■ **Task**: All entries must be transcribed exactly, down to the last character.

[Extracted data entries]

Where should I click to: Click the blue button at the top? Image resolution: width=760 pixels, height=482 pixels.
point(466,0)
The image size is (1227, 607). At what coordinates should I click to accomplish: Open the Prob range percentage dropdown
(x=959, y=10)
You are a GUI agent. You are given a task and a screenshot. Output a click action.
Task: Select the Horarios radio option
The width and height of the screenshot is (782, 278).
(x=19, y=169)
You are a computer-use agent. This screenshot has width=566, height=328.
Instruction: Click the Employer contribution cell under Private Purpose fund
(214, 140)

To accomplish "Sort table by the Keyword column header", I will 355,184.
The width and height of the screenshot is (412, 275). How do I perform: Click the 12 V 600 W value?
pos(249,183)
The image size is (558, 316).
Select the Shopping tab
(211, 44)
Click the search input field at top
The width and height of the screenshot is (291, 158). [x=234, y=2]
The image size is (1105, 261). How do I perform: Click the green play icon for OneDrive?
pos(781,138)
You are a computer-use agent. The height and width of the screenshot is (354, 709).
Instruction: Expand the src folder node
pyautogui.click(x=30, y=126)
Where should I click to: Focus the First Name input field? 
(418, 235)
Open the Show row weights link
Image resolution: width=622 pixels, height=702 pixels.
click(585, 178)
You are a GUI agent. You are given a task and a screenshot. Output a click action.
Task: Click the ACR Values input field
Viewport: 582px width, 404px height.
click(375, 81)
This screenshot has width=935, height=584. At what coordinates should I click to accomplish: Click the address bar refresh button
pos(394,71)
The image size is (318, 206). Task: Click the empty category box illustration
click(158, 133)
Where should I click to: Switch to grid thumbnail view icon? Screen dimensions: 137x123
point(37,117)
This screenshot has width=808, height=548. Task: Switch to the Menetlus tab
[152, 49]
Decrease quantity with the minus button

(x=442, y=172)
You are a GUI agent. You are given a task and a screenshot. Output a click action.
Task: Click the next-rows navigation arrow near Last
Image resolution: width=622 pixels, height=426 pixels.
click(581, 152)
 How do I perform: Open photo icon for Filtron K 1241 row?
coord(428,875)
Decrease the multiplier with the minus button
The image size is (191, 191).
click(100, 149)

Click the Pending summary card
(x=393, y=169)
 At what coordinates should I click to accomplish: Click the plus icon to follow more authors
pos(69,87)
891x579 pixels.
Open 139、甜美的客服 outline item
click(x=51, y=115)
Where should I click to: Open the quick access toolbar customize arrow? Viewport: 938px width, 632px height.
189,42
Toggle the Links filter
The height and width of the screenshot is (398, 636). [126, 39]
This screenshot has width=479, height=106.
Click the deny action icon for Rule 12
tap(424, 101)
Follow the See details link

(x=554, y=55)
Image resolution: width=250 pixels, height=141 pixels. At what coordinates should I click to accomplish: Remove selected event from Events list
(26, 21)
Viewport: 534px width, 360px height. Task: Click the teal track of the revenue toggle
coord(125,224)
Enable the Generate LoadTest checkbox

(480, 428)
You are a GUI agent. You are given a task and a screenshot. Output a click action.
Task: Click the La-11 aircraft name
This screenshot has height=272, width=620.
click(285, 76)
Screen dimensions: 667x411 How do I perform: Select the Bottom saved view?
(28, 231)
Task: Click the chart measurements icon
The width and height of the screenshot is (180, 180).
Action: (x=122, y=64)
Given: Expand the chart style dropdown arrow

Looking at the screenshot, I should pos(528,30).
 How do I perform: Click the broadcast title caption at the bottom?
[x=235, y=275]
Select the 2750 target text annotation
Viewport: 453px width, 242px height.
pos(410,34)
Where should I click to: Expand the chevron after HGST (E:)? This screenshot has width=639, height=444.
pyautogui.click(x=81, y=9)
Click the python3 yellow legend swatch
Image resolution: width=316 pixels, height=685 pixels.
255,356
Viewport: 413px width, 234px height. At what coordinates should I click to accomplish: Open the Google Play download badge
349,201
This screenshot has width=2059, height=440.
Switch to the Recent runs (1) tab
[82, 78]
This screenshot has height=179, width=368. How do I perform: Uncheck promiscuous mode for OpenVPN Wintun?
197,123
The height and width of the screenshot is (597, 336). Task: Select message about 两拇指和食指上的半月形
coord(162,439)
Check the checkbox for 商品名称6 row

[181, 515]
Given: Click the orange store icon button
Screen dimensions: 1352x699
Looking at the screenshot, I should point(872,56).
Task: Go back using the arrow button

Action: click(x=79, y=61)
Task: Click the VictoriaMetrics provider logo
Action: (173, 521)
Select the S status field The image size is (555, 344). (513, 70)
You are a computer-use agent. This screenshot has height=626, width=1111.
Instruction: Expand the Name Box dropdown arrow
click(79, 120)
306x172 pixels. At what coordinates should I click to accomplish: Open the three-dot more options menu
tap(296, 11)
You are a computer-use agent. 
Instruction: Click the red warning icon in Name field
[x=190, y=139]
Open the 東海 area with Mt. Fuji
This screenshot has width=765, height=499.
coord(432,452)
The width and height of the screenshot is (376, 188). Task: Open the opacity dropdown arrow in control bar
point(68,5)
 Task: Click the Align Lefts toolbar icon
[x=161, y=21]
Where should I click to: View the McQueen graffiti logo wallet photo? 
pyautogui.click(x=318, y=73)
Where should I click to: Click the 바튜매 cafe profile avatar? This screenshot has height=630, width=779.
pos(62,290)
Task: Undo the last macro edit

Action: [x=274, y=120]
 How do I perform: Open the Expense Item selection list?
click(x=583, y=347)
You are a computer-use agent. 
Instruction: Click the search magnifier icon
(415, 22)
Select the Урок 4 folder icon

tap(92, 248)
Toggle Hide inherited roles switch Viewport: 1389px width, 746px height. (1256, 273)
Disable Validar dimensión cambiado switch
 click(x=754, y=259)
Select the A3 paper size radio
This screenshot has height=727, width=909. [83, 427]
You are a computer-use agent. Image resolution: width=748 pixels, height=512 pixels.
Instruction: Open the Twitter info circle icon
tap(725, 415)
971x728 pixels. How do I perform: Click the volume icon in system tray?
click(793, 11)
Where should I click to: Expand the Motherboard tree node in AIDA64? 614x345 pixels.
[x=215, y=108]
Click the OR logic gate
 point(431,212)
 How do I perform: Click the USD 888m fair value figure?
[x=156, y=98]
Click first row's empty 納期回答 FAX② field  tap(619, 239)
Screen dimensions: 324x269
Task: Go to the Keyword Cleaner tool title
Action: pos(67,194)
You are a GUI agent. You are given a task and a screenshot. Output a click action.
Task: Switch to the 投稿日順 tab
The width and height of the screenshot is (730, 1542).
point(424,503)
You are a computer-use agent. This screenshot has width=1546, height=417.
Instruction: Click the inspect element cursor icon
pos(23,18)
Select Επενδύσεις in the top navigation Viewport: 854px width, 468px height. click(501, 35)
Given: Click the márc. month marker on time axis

■ **Response below**:
Where should I click to: Click the blue button at the top? Image resolution: width=760 pixels, height=482 pixels.
point(466,0)
The image size is (1227, 607). At what coordinates should I click to accomplish: Open the Prob range percentage dropdown
(x=959, y=10)
You are a GUI agent. You are given a task and a screenshot. Output a click action.
Task: Select the Horarios radio option
The width and height of the screenshot is (782, 278).
(x=19, y=169)
You are a computer-use agent. This screenshot has width=566, height=328.
Instruction: Click the Employer contribution cell under Private Purpose fund
(214, 140)

To accomplish "Sort table by the Keyword column header", I will 355,184.
The width and height of the screenshot is (412, 275). How do I perform: Click the 12 V 600 W value?
pos(249,183)
The image size is (558, 316).
Select the Shopping tab
(211, 44)
Click the search input field at top
The width and height of the screenshot is (291, 158). [x=234, y=2]
The image size is (1105, 261). How do I perform: Click the green play icon for OneDrive?
pos(781,138)
You are a computer-use agent. The height and width of the screenshot is (354, 709).
Instruction: Expand the src folder node
pyautogui.click(x=30, y=126)
Where should I click to: Focus the First Name input field? 
(418, 235)
Open the Show row weights link
Image resolution: width=622 pixels, height=702 pixels.
click(585, 178)
You are a GUI agent. You are given a task and a screenshot. Output a click action.
Task: Click the ACR Values input field
Viewport: 582px width, 404px height.
click(375, 81)
This screenshot has width=935, height=584. At what coordinates should I click to accomplish: Click the address bar refresh button
pos(394,71)
The image size is (318, 206). Task: Click the empty category box illustration
click(158, 133)
Where should I click to: Switch to grid thumbnail view icon? Screen dimensions: 137x123
point(37,117)
This screenshot has width=808, height=548. Task: Switch to the Menetlus tab
[152, 49]
Decrease quantity with the minus button

(x=442, y=172)
You are a GUI agent. You are given a task and a screenshot. Output a click action.
Task: Click the next-rows navigation arrow near Last
Image resolution: width=622 pixels, height=426 pixels.
click(581, 152)
 How do I perform: Open photo icon for Filtron K 1241 row?
coord(428,875)
Decrease the multiplier with the minus button
The image size is (191, 191).
click(100, 149)

Click the Pending summary card
(x=393, y=169)
 At what coordinates should I click to accomplish: Click the plus icon to follow more authors
pos(69,87)
891x579 pixels.
Open 139、甜美的客服 outline item
click(x=51, y=115)
Where should I click to: Open the quick access toolbar customize arrow? Viewport: 938px width, 632px height.
189,42
Toggle the Links filter
The height and width of the screenshot is (398, 636). [126, 39]
This screenshot has width=479, height=106.
Click the deny action icon for Rule 12
tap(424, 101)
Follow the See details link

(x=554, y=55)
Image resolution: width=250 pixels, height=141 pixels. At what coordinates should I click to accomplish: Remove selected event from Events list
(26, 21)
Viewport: 534px width, 360px height. Task: Click the teal track of the revenue toggle
coord(125,224)
Enable the Generate LoadTest checkbox

(480, 428)
You are a GUI agent. You are given a task and a screenshot. Output a click action.
Task: Click the La-11 aircraft name
This screenshot has height=272, width=620.
click(285, 76)
Screen dimensions: 667x411 How do I perform: Select the Bottom saved view?
(28, 231)
Task: Click the chart measurements icon
The width and height of the screenshot is (180, 180).
Action: (x=122, y=64)
Given: Expand the chart style dropdown arrow

Looking at the screenshot, I should pos(528,30).
 How do I perform: Click the broadcast title caption at the bottom?
[x=235, y=275]
Select the 2750 target text annotation
Viewport: 453px width, 242px height.
pos(410,34)
Where should I click to: Expand the chevron after HGST (E:)? This screenshot has width=639, height=444.
pyautogui.click(x=81, y=9)
Click the python3 yellow legend swatch
Image resolution: width=316 pixels, height=685 pixels.
255,356
Viewport: 413px width, 234px height. At what coordinates should I click to accomplish: Open the Google Play download badge
349,201
This screenshot has width=2059, height=440.
Switch to the Recent runs (1) tab
[82, 78]
This screenshot has height=179, width=368. How do I perform: Uncheck promiscuous mode for OpenVPN Wintun?
197,123
The height and width of the screenshot is (597, 336). Task: Select message about 两拇指和食指上的半月形
coord(162,439)
Check the checkbox for 商品名称6 row

[181, 515]
Given: Click the orange store icon button
Screen dimensions: 1352x699
Looking at the screenshot, I should point(872,56).
Task: Go back using the arrow button

Action: click(x=79, y=61)
Task: Click the VictoriaMetrics provider logo
Action: (173, 521)
Select the S status field The image size is (555, 344). (513, 70)
You are a computer-use agent. This screenshot has height=626, width=1111.
Instruction: Expand the Name Box dropdown arrow
click(79, 120)
306x172 pixels. At what coordinates should I click to accomplish: Open the three-dot more options menu
tap(296, 11)
You are a computer-use agent. 
Instruction: Click the red warning icon in Name field
[x=190, y=139]
Open the 東海 area with Mt. Fuji
This screenshot has width=765, height=499.
coord(432,452)
The width and height of the screenshot is (376, 188). Task: Open the opacity dropdown arrow in control bar
point(68,5)
 Task: Click the Align Lefts toolbar icon
[x=161, y=21]
Where should I click to: View the McQueen graffiti logo wallet photo? 
pyautogui.click(x=318, y=73)
Where should I click to: Click the 바튜매 cafe profile avatar? This screenshot has height=630, width=779.
pos(62,290)
Task: Undo the last macro edit

Action: [x=274, y=120]
 How do I perform: Open the Expense Item selection list?
click(x=583, y=347)
You are a computer-use agent. 
Instruction: Click the search magnifier icon
(415, 22)
Select the Урок 4 folder icon

tap(92, 248)
Toggle Hide inherited roles switch Viewport: 1389px width, 746px height. (1256, 273)
Disable Validar dimensión cambiado switch
 click(x=754, y=259)
Select the A3 paper size radio
This screenshot has height=727, width=909. [83, 427]
You are a computer-use agent. Image resolution: width=748 pixels, height=512 pixels.
Instruction: Open the Twitter info circle icon
tap(725, 415)
971x728 pixels. How do I perform: Click the volume icon in system tray?
click(793, 11)
Where should I click to: Expand the Motherboard tree node in AIDA64? 614x345 pixels.
[x=215, y=108]
Click the OR logic gate
 point(431,212)
 How do I perform: Click the USD 888m fair value figure?
[x=156, y=98]
Click first row's empty 納期回答 FAX② field  tap(619, 239)
Screen dimensions: 324x269
Task: Go to the Keyword Cleaner tool title
Action: pos(67,194)
You are a GUI agent. You are given a task and a screenshot. Output a click action.
Task: Switch to the 投稿日順 tab
The width and height of the screenshot is (730, 1542).
point(424,503)
You are a computer-use agent. This screenshot has width=1546, height=417.
Instruction: Click the inspect element cursor icon
pos(23,18)
Select Επενδύσεις in the top navigation Viewport: 854px width, 468px height. click(501, 35)
Given: Click the márc. month marker on time axis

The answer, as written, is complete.